Jorge Enrique Robledo
Bogotá, 21 de enero de 2010.
En la historia de Haití es determinante haber sido ocupado durante décadas en el siglo XX por Estados Unidos, que le impuso una de las dictadoras más tenebrosas y corrompidas que se recuerde y lo tiene más globalizado que a ningún otro país. Su dolorosísimo drama confirma que muchos desastres naturales más que naturales son sociales, porque las edificaciones no eran sismorresistentes. No lo eran porque por la extrema pobreza brillaban por su ausencia el hierro, el cemento y los diseños suficientes para enfrentar con éxito los movimientos del suelo, dados los mayores costos de esos elementos de protección. Y porque, como allí los sismos son relativamente escasos, no hubo miedo suficiente para crear una cultura sísmica capaz de obligar al Estado a expedir normas de sismorresistencia y de obligatorio cumplimiento. A lo anterior, sumémosle la negligencia corrupta y criminal de quienes, teniendo con qué y a sabiendas de los riesgos, prefirieron ganarse unos dólares de más.

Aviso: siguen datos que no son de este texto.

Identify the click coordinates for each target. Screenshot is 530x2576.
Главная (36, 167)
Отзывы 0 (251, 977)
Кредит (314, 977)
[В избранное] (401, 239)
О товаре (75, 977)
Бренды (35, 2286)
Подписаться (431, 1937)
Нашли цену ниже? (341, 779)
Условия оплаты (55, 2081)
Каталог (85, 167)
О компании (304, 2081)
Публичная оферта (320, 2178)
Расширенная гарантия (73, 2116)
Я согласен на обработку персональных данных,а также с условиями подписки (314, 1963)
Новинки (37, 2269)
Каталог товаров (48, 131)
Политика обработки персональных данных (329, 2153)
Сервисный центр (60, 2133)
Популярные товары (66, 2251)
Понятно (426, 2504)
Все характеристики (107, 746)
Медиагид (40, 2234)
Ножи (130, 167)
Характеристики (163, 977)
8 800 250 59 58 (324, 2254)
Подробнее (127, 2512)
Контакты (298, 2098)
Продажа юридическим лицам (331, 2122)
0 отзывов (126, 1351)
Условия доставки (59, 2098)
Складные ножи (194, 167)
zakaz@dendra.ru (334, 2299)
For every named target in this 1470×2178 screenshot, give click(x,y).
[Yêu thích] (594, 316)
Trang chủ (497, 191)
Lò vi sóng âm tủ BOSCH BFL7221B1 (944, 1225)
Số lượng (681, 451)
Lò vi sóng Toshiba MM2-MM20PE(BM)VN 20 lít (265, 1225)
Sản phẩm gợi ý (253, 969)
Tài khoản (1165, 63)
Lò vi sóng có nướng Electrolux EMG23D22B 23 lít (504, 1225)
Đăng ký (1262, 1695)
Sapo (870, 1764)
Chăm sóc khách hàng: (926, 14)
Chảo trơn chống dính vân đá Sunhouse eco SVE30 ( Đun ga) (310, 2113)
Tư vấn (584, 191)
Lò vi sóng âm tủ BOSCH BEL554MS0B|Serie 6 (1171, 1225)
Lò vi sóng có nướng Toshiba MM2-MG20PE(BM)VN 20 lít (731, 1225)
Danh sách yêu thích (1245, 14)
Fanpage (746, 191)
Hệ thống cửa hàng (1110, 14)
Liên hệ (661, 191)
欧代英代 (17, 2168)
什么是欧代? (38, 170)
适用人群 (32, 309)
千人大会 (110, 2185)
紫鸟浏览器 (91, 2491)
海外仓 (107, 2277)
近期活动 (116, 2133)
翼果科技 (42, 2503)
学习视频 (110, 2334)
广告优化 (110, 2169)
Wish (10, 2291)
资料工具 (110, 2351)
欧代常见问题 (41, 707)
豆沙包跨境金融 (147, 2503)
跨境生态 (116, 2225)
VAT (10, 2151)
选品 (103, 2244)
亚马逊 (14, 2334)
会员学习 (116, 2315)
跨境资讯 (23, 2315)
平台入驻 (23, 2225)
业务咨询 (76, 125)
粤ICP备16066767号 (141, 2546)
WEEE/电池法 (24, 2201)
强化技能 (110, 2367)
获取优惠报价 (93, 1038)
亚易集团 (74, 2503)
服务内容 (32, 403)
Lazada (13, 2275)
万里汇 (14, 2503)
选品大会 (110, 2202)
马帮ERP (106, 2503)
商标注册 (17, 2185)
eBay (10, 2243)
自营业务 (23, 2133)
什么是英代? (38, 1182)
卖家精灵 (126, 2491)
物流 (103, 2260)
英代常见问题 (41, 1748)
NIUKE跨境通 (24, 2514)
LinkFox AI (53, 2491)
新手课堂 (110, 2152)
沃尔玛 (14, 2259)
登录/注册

En Colombia existe una cierta cultura sísmica, la cual dio sus primeros pasos en el siglo XIX en Manizales y el Antiguo Caldas, cuando la sismorresistencia –o el “estilo temblorero”– corrió por cuenta del bahareque. Luego, desde el terremoto de Popayán y con el respaldo de otros más, dicha cultura se consolidó y expresó en mejores normas para proteger las edificaciones de los sismos.
El problema reside en que tiende a imponerse que los desastres son más sociales que naturales. Porque quien recorra los barrios populares del país encontrará que casi toda la autoconstrucción, que puede superar el 80% en esas zonas, no cumple normas de sismorresistencia. Luego si un día, y eso probablemente va a ocurrir, un sismo fuerte golpea a una gran ciudad, puede sobrevenir un desastre de grandes proporciones. Y aunque esto es sabido por los especialistas, no hay un plan serio que apunte a disminuir ese riesgo enorme.
La decisión del gobierno de usar el estado de excepción para modificar las reglas del negocio de la salud e imponer una nueva reforma tributaria para financiarlas, suscita varios comentarios.
Como en el uribiato estamos, van a girarles más billones de pesos a los negociantes de la salud, a pesar de saberse que hay multitudes que no padecen dolencias y muerte por sus enfermedades, que la medicina sabe tratar, sino por la Ley 100, que mata más colombianos que todas las violencias que nos azotan. Desde hace siglos, en la base de lo democrático subyace que no puede haber impuestos sin representación, es decir, que estos deben aprobarse o no en el Congreso, donde están representados todos los sectores y no solo los que ganaron la Presidencia. Y también se sabe que los gravámenes indirectos, como los que se buscan ahora aumentar, son retardatarios por excelencia, porque caen principalmente sobre los pobres y las capas medias, verdad que ofende más y que se explica porque las exenciones tributarias a unos cuantos magnates suman 7.4 billones de pesos.
La ocasión es propicia para insistir en que las condiciones de trabajo del sector de la salud aterran, por lo mísero de los salarios y demás condiciones laborales. Y esto también empeora la calidad de la salud que se les ofrece a los colombianos.
En el Informe sobre la inflación de septiembre de 2009, el Banco de la República explicó que su reducción se debe “a la caída de los precios internacionales de los alimentos y de los principales insumos agrícolas” y a “las restricciones que han enfrentado las ventas de alimentos hacia Venezuela”, lo que incrementó “la oferta disponible en el mercado interno, presionando a la baja los precios”. También cuenta que la crisis empeora la capacidad de compra y que la revaluación del peso abarata las importaciones agrícolas, equivalentes ya al ¡40 por ciento de la producción nacional! Entonces, Arias y Fernández faltan a la verdad, y lo hacen a sabiendas, cuando dicen que la inflación cayó por sus hazañas con AIS, un programa que avergüenza y que cubre solo el 4% de los propietarios rurales.
Como era de esperarse, el procurador Ordóñez satisfizo las aspiraciones de su nominador. Peor que el concepto fueron las explicaciones que le dio.